In his May 6 ruling in a case brought by 21 states to stop the dismantling of the IMLS, Judge John G. McConnell easily dispatched with the DOJ's defenses, holding that the case at bar is based on “statutory and constitutional violations," explicitly rejecting the argument that the case is contractual in nature and thus the “exclusive jurisdiction" of the Federal Court of Claims. Furthermore, McConnell and Lamberth both found that the mass terminations of grants and staff were were not done reasonably, meeting the APA’s standard precluding “arbitrary and capricious” acts.

And in his May 1 opinion ordering a TRO in ALA v. Sonderling, judge Richard Leon, who now faces a motion for reconsideration, dispatched with the administration’s defenses in a single footnote. “At the outset, the court finds that plaintiffs will very likely be able to establish they they have standing, that this case is ripe, and this court has jurisdiction," Leon wrote.

Meanwhile, the third judge on the appeals court panel, Cornelia T.L. Pillard, an Obama appointee, issued a fiery and lengthy dissent also rejecting the administration's defense.

“The government contends that plaintiffs must treat their wholesale removal from the workplace as if it were an aggregation of individualized employment actions…I would not indulge any such fiction,” Pillard wrote. “Channeling plaintiffs’ claims to administrative bodies designed to adjudicate individual employment or labor disputes would entirely shut off meaningful judicial review of the claims plaintiffs assert,” she added, noting, as did McConnell, that the claims at the heart of the case are constitutional, not contractual.

Whether the appeals court panel's stay is upheld remains an open question, however, as the plaintiffs have now petitioned the full D.C. Circuit Court of Appeals to hear the case en banc.

In concluding her dissent, Pillard lamented that, should the stay remain in force, it could be game over.
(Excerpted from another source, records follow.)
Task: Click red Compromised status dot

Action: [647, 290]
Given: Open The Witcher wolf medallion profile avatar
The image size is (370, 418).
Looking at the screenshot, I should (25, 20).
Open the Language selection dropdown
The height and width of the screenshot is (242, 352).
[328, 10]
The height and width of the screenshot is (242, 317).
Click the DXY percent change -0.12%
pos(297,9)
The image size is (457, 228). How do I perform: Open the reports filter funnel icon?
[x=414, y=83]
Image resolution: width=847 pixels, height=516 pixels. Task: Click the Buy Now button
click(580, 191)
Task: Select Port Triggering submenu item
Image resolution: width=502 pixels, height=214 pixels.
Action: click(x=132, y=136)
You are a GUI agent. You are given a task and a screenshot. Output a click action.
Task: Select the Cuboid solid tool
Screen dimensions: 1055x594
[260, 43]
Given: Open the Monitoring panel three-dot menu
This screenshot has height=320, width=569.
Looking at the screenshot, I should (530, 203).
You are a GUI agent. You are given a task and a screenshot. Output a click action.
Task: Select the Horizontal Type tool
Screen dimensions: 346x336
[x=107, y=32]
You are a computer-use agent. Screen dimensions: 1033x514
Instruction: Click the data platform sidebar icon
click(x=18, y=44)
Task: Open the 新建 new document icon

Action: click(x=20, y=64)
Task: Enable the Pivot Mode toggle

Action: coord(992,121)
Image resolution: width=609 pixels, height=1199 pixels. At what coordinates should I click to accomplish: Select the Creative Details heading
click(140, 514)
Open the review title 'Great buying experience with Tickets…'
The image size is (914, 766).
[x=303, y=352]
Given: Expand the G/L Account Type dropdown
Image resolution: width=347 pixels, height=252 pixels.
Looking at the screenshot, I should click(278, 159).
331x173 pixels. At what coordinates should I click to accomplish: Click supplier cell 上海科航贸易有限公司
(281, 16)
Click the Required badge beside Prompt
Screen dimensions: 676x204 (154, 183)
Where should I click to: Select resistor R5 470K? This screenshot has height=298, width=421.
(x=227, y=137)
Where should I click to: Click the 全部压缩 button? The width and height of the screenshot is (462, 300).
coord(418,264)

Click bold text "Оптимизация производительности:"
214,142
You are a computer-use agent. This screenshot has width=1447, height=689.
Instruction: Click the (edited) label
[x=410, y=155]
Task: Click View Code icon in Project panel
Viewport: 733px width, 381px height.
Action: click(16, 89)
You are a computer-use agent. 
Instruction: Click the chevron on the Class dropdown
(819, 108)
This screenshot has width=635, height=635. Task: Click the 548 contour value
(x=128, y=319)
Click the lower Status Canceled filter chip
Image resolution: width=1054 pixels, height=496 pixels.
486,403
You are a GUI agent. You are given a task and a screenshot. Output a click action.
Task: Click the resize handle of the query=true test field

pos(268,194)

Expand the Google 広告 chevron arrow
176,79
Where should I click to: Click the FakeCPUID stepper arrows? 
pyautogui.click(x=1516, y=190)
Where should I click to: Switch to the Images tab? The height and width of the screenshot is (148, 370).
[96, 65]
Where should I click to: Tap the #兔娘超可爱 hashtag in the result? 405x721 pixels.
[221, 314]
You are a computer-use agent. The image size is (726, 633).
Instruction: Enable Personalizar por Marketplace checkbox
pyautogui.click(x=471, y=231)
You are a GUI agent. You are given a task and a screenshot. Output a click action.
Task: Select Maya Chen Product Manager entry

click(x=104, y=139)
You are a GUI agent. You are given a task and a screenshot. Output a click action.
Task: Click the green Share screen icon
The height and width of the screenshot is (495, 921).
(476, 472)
“Rather than preserving the relative positions of the parties, this stay all but guarantees that the networks will no longer exist in any meaningful form by the time this case is fully adjudicated,” Pillard concluded. “I regret that networks charged with exemplifying the ideals of free speech, free opinion, and a free press to the world at large are silenced by our own government’s action in disregard of the expressed will of Congress—actions that, as the district court most ably explained, are likely to be found unlawful.”